Why haven’t people returned to church post-COVID?

COVID is getting smaller and smaller in the rear-view mirror, yet we experience its lingering effects. One effect is that some people haven’t returned to the life of the church. We may have expected a “Great Return of Exiles.” That didn’t happen.

Why not? There are several reasons:

Some were hurt by protocols, lockdowns, mandates, and restrictions. They left angry because we said something wrong or didn’t say something we should have. Some were already on the edge about their place or purpose in the church and the pandemic gave them an “out” and they stayed out. Some were introverts and watching from home met their needs.

In churches there are attenders who show up and believe but little else, members who join but rarely move beyond that, and engagers who serve, give, connect and invite. COVID revealed where some people were at.

Many who remained faithful to the physical gathering of church community wonder how to encourage non-attending members back and expect pastors to come up with strategies to win them back.

Are non-attenders “lost”?

I want to reflect on some observations from Luke 15 about “lostness.”

Who were “the lost” Jesus was seeking?

There is a clue in the first verse: “Now the tax collectors and sinners were drawing near to him.” Despite being fringe people, they recognized in Jesus something they needed and drew near.

Like the tax collectors and sinners, I think the lost sheep was no longer wandering. It was caught in a thicket and realized it was in danger, it is lost, it is stuck, and is now crying out. That pitiful bleating alerted the shepherd to the location of the sheep, he finds it, frees it, and carries it home.
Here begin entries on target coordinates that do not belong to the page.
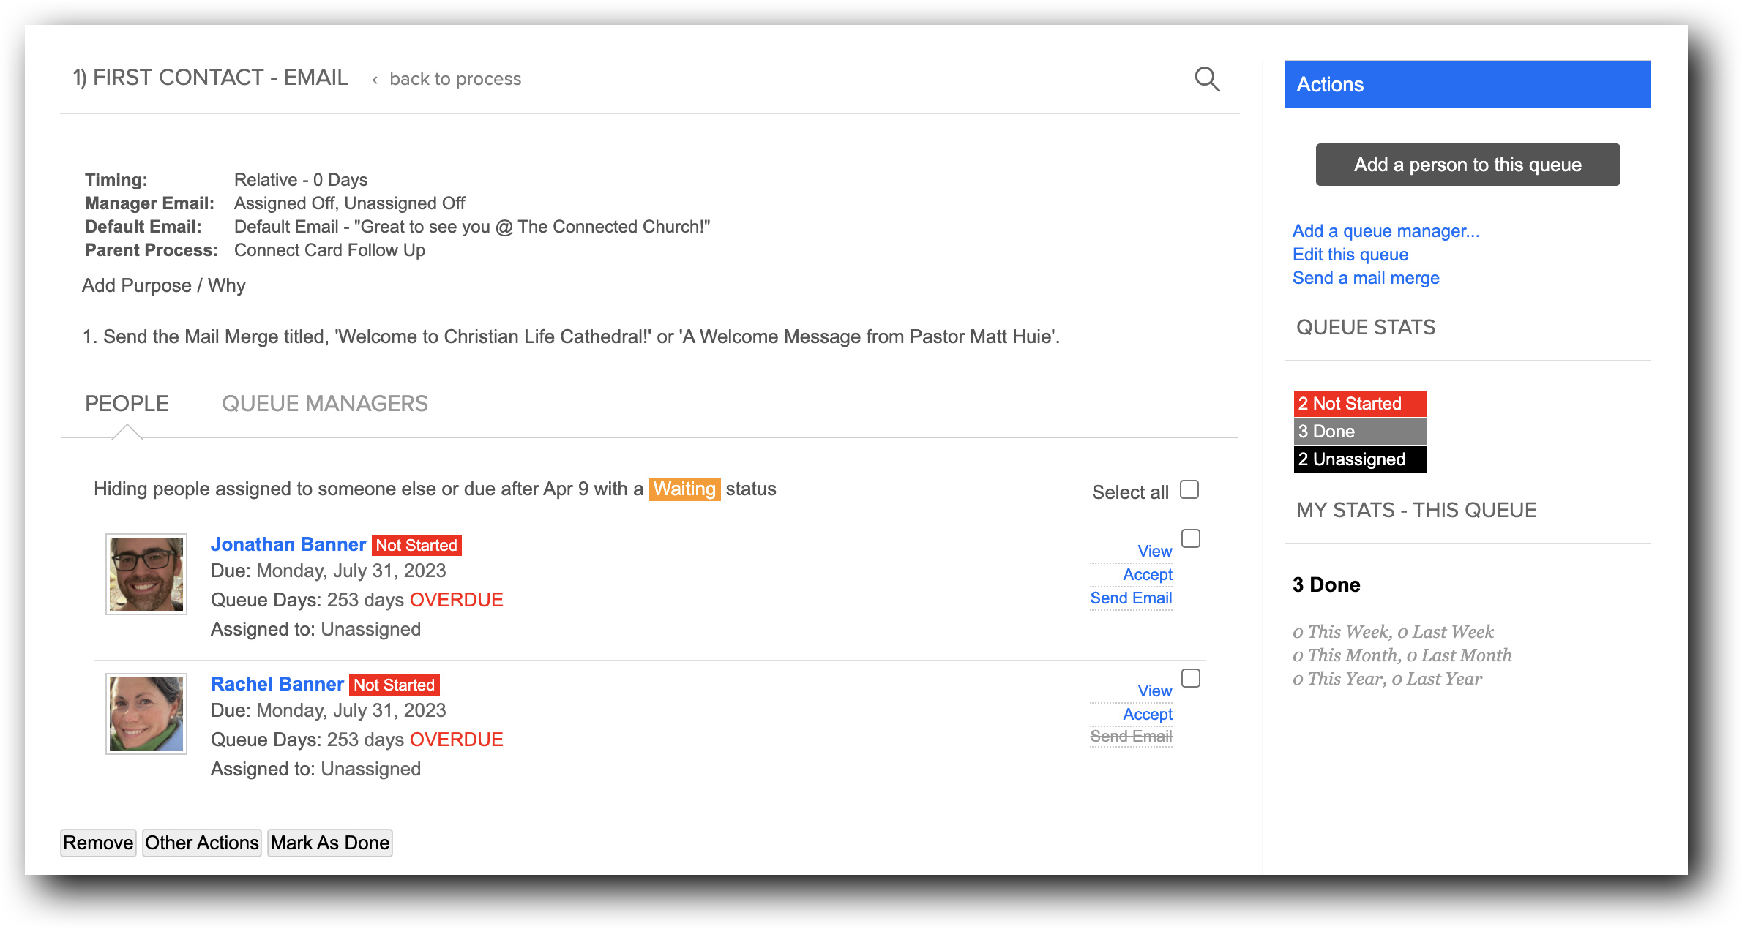Click Send a mail merge link
Image resolution: width=1742 pixels, height=929 pixels.
tap(1365, 278)
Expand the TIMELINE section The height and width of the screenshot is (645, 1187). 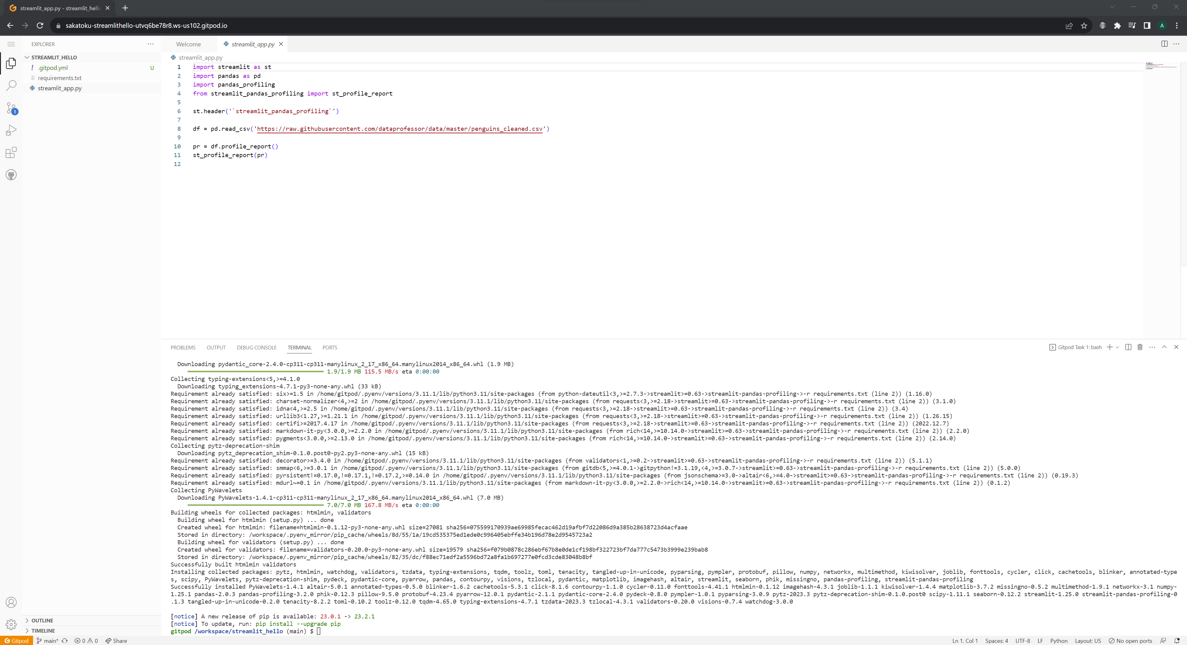(x=43, y=630)
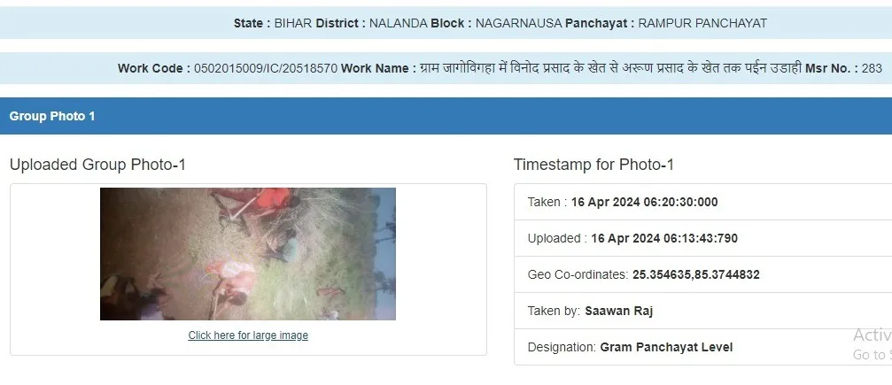Click the Geo Co-ordinates value 25.354635,85.3744832
This screenshot has width=892, height=385.
coord(695,274)
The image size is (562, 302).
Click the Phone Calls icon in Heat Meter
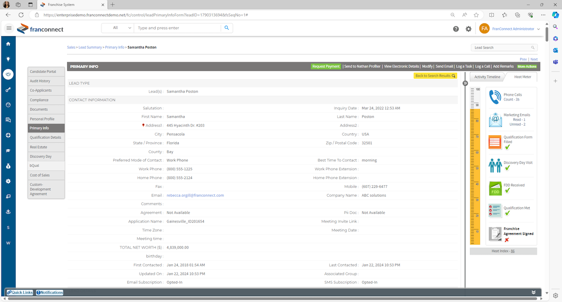(x=495, y=97)
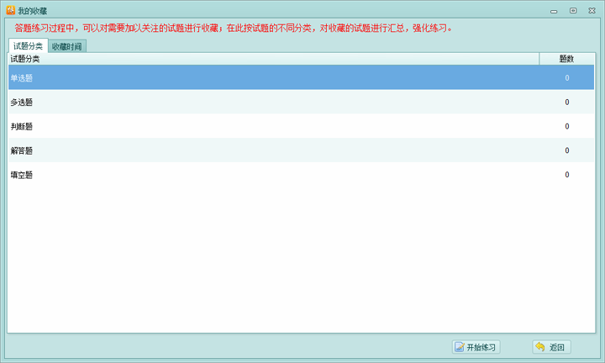Open the 收藏时间 tab
Image resolution: width=605 pixels, height=363 pixels.
pos(67,46)
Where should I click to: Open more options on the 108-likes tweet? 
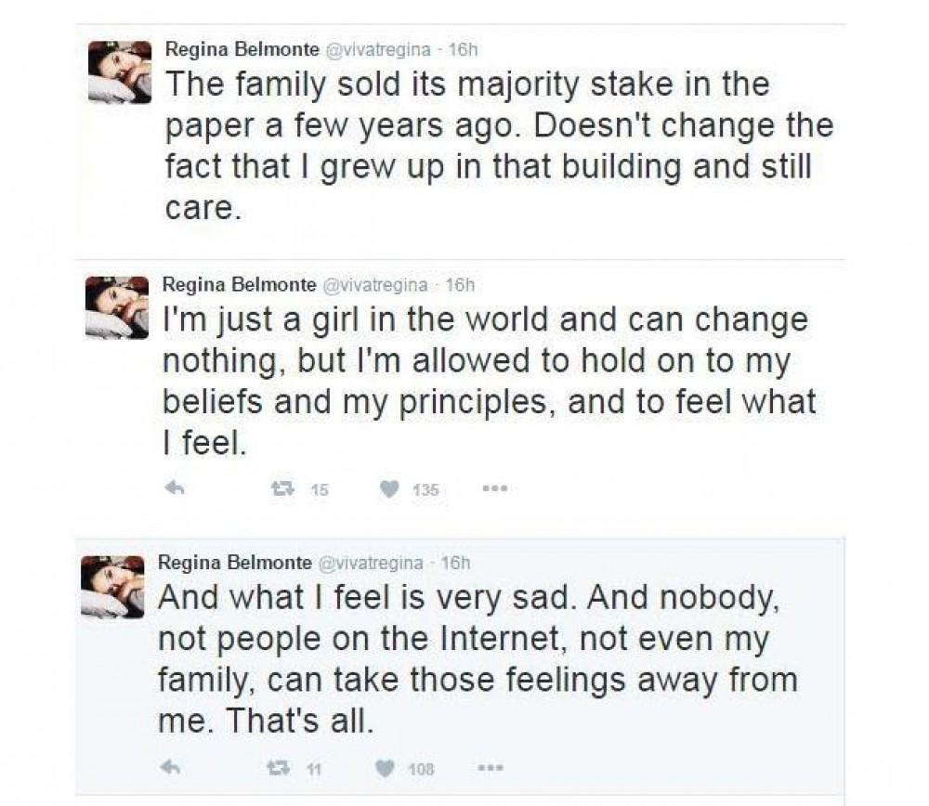[x=491, y=769]
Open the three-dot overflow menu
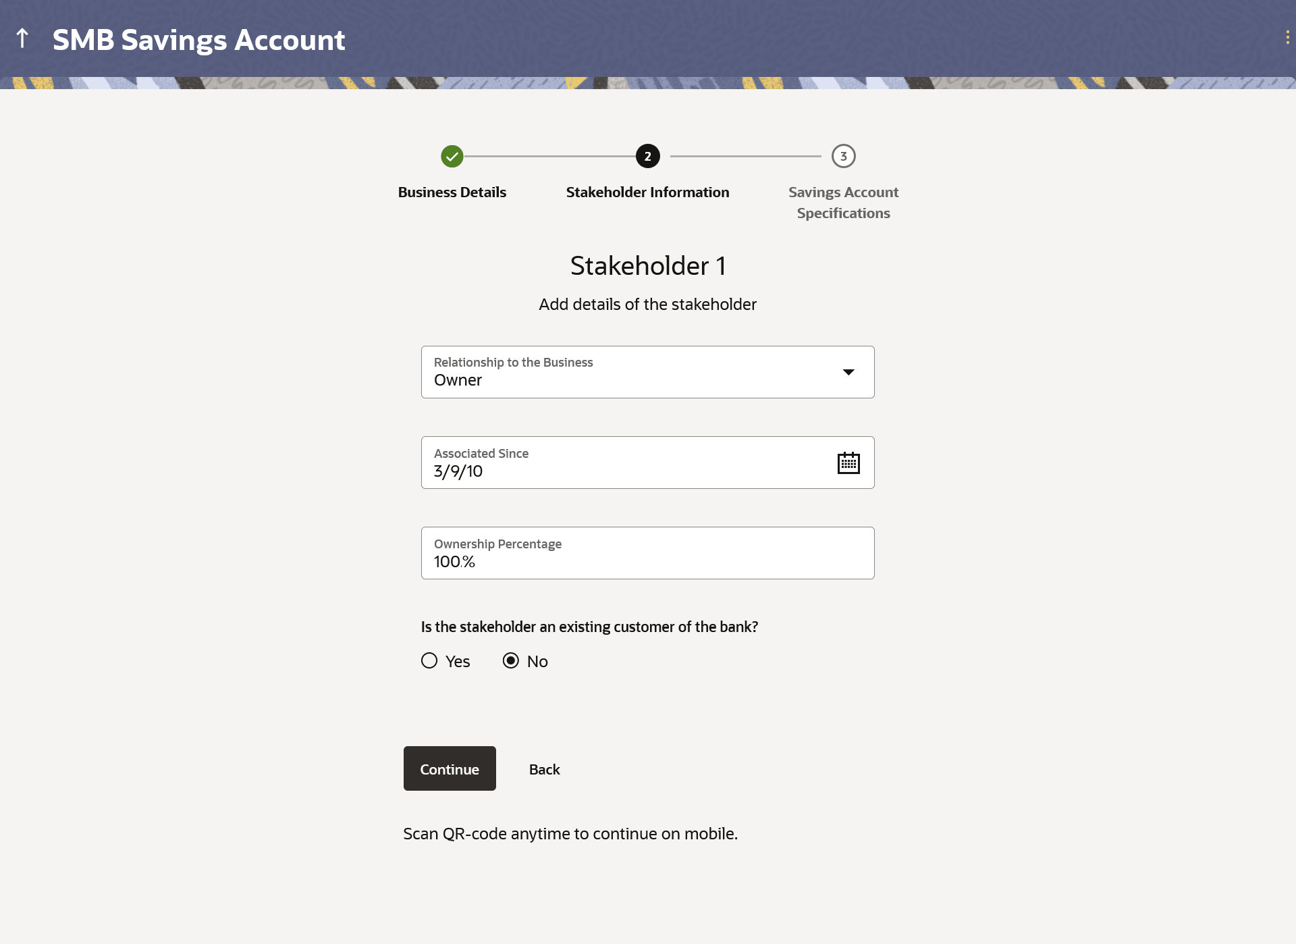 pos(1287,38)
Lostness happens to God’s people. This could mean losing a sense of belonging ... or the will to persevere.

We can’t extract the same implication from the story of the lost coin. It simply features the joy of the seeker.

But in the parable of the Lost Son, we again see the condition of lostness in a responsive creature. Note that the son is allowed to wander. He rejects the authority of his father and demands his inheritance to go and live wildly in another land. The father allows him to go.

Then in verse 20 we read, “And he arose and came to his father. But while he was still a long way off his father saw him and felt compassion and ran and embraced him and kissed him.”

The text does not say this, but we get the impression that the father was watching the road to see if his son was coming home. He does not go seeking his son; yet he keeps an eye on the road. The father is prepared to welcome him home with extravagant grace.

Debie Thomas, a writer and blogger, offers a further thought on “lostness.” “For a long time, I thought that the lost lamb and the lost coin represented sinners ‘out there.’  [But] the lost lamb… belongs to the shepherd’s flock from the very beginning…it is his lamb. Likewise, the coin in the second parable belongs to the woman... In other words, these parables are not about lost outsiders finding salvation… These parables are about us, the ‘insiders.’ ”

Lostness happens to God’s people. This could mean losing a sense of belonging, or the capacity to trust, our felt experience of God’s presence, or the will to persevere. Illness, crisis of faith, death, lost love, broken marriages, and yes, pandemics, can exacerbate lostness.

The sinners and tax collectors know they are lost; the sheep knows, and the son finally realizes his lostness. When that realization comes for people in our life, we can welcome them home, not with an accounting of sin but with extravagant grace.

When people don’t want to admit that they are “lost,” nothing we say or do will convince them, and we are not called to chase after and rebuke them. But we shouldn’t be discouraged—there is more going on than we can manage without the Holy Spirit.

So, what do we do? Carey Nieuwhof offers these helps:

1. Focus on the people who stayed, not the people who left.

2. Turn your remaining attendees into engagers.

3. Celebrate and embrace your new church.

4. Continue to live-stream. We can’t force people back to church by discontinuing live-stream.

Who are the lost that Jesus wants us to find? From his own example, those who know they are lost and want to be found. Like Jesus, let’s work with those God gives us and leave the chasing to the Holy Spirit.

Darryl G. Klassen

Darryl Klassen (D. Min.) is a husband to Sharon, a father to two twenty-somethings, a preacher, and an adjunct professor at Steinbach Bible College. Darryl has pastored two EMC churches and is currently at Rosenort Fellowship Chapel.